2011-06-23 20:34:55

by Eric B Munson

[permalink] [raw]
Subject: [PATCH 1/3] events: Add note to update_event_times comment about holding ctx->lock

Signed-off-by: Eric B Munson <[email protected]>
---
kernel/events/core.c | 1 +
1 files changed, 1 insertions(+), 0 deletions(-)

diff --git a/kernel/events/core.c b/kernel/events/core.c
index 9efe710..a054964 100644
--- a/kernel/events/core.c
+++ b/kernel/events/core.c
@@ -731,6 +731,7 @@ static u64 perf_event_time(struct perf_event *event)

/*
* Update the total_time_enabled and total_time_running fields for a event.
+ * The caller of this function needs to hold the ctx->lock.
*/
static void update_event_times(struct perf_event *event)
{
--
1.7.4.1


2011-06-23 20:34:54

by Eric B Munson

[permalink] [raw]
Subject: [PATCH 2/3] events: Move lockless timer calculation into helper function

Take the timer calculation from perf_output_read and move it to a helper
function for any place that needs timer values but cannot take the ctx->lock.

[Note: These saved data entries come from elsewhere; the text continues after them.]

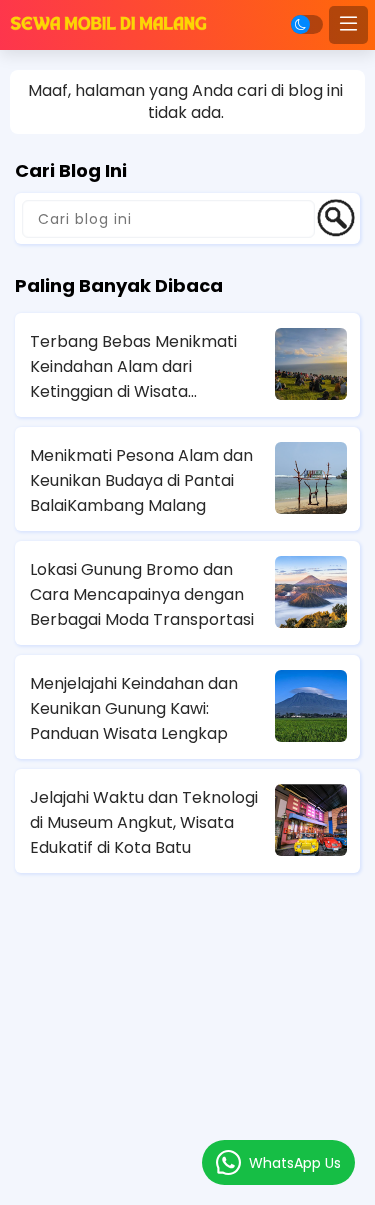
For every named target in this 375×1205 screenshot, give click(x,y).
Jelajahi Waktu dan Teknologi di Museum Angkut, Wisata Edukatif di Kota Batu (144, 822)
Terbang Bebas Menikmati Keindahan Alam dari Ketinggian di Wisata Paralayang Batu (133, 367)
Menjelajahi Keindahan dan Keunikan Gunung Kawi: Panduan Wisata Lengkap (134, 708)
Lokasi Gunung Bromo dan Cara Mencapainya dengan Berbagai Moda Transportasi (142, 594)
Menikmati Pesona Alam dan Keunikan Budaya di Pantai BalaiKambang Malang (141, 480)
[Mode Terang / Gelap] (307, 24)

Signed-off-by: Eric B Munson <[email protected]>
---
kernel/events/core.c | 22 +++++++++++++++-------
1 files changed, 15 insertions(+), 7 deletions(-)

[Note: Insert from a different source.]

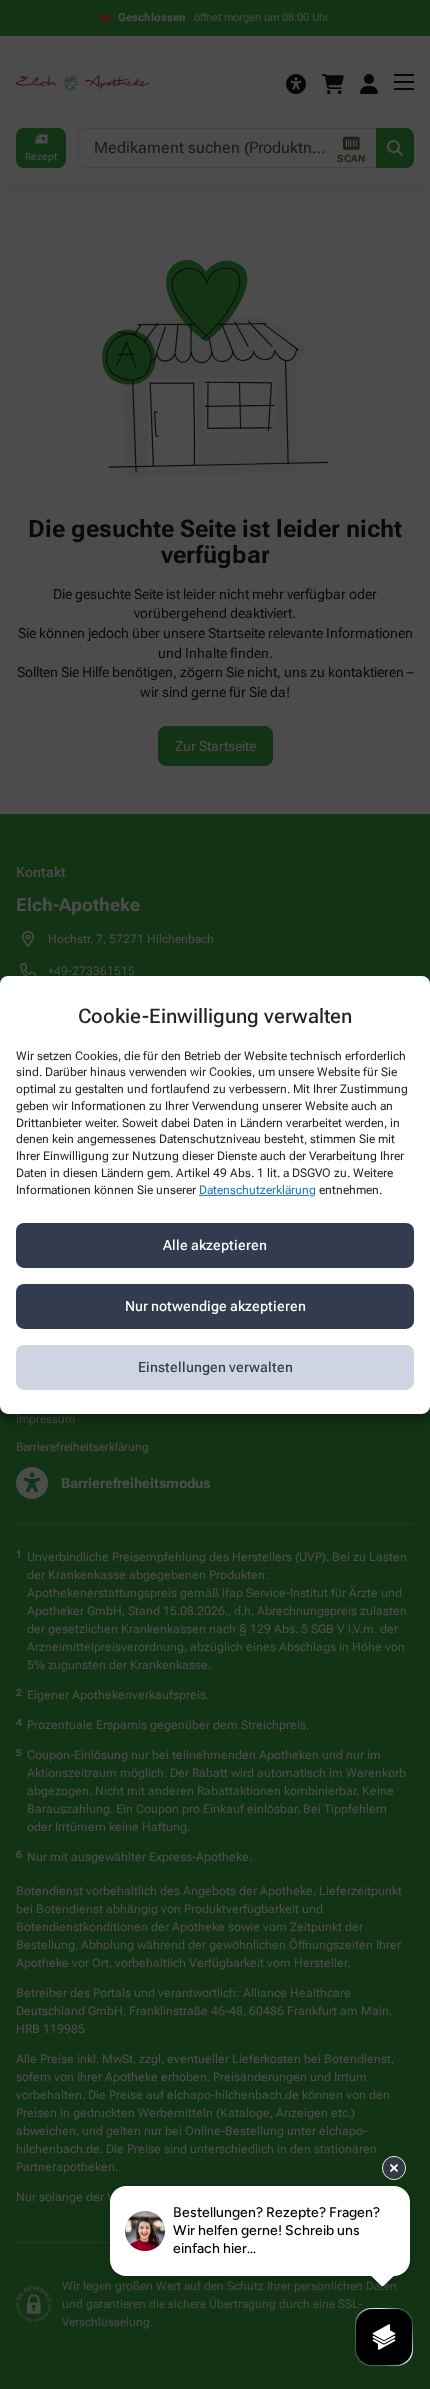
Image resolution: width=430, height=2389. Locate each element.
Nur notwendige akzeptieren (215, 1306)
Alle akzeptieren (215, 1245)
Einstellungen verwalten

diff --git a/kernel/events/core.c b/kernel/events/core.c
index a054964..9e9a7fa 100644
--- a/kernel/events/core.c
+++ b/kernel/events/core.c
@@ -3359,6 +3359,18 @@ static int perf_event_index(struct perf_event *event)
return event->hw.idx + 1 - PERF_EVENT_INDEX_OFFSET;
}

+static void calc_timer_values(struct perf_event *event,
+ u64 *running,
+ u64 *enabled)
+{
+ u64 now, ctx_time;
+
+ now = perf_clock();
+ ctx_time = event->shadow_ctx_time + now;
+ *enabled = ctx_time - event->tstamp_enabled;
+ *running = ctx_time - event->tstamp_running;
+}
+
/*
* Callers need to ensure there can be no nesting of this function, otherwise
* the seqlock logic goes bad. We can not serialize this because the arch
@@ -4250,7 +4262,7 @@ static void perf_output_read_group(struct perf_output_handle *handle,
static void perf_output_read(struct perf_output_handle *handle,
struct perf_event *event)
{
- u64 enabled = 0, running = 0, now, ctx_time;
+ u64 enabled = 0, running = 0;
u64 read_format = event->attr.read_format;

/*
@@ -4262,12 +4274,8 @@ static void perf_output_read(struct perf_output_handle *handle,
* because of locking issue as we are called in
* NMI context
*/
- if (read_format & PERF_FORMAT_TOTAL_TIMES) {
- now = perf_clock();
- ctx_time = event->shadow_ctx_time + now;
- enabled = ctx_time - event->tstamp_enabled;
- running = ctx_time - event->tstamp_running;
- }
+ if (read_format & PERF_FORMAT_TOTAL_TIMES)
+ calc_timer_values(event, &enabled, &running);

if (event->attr.read_format & PERF_FORMAT_GROUP)
perf_output_read_group(handle, event, enabled, running);
--
1.7.4.1

2011-06-23 20:35:38

by Eric B Munson

[permalink] [raw]
Subject: [PATCH 3/3] events: Ensure that timers are updated without requiring read() call

The event tracing infrastructure exposes two timers which should be updated
each time the value of the counter is updated. Currently, these counters are
only updated when userspace calls read() on the fd associated with an event.
This means that counters which are read via the mmap'd page exclusively never
have their timers updated. This patch adds ensures that the timers are updated
each time the values in the mmap'd page are updated.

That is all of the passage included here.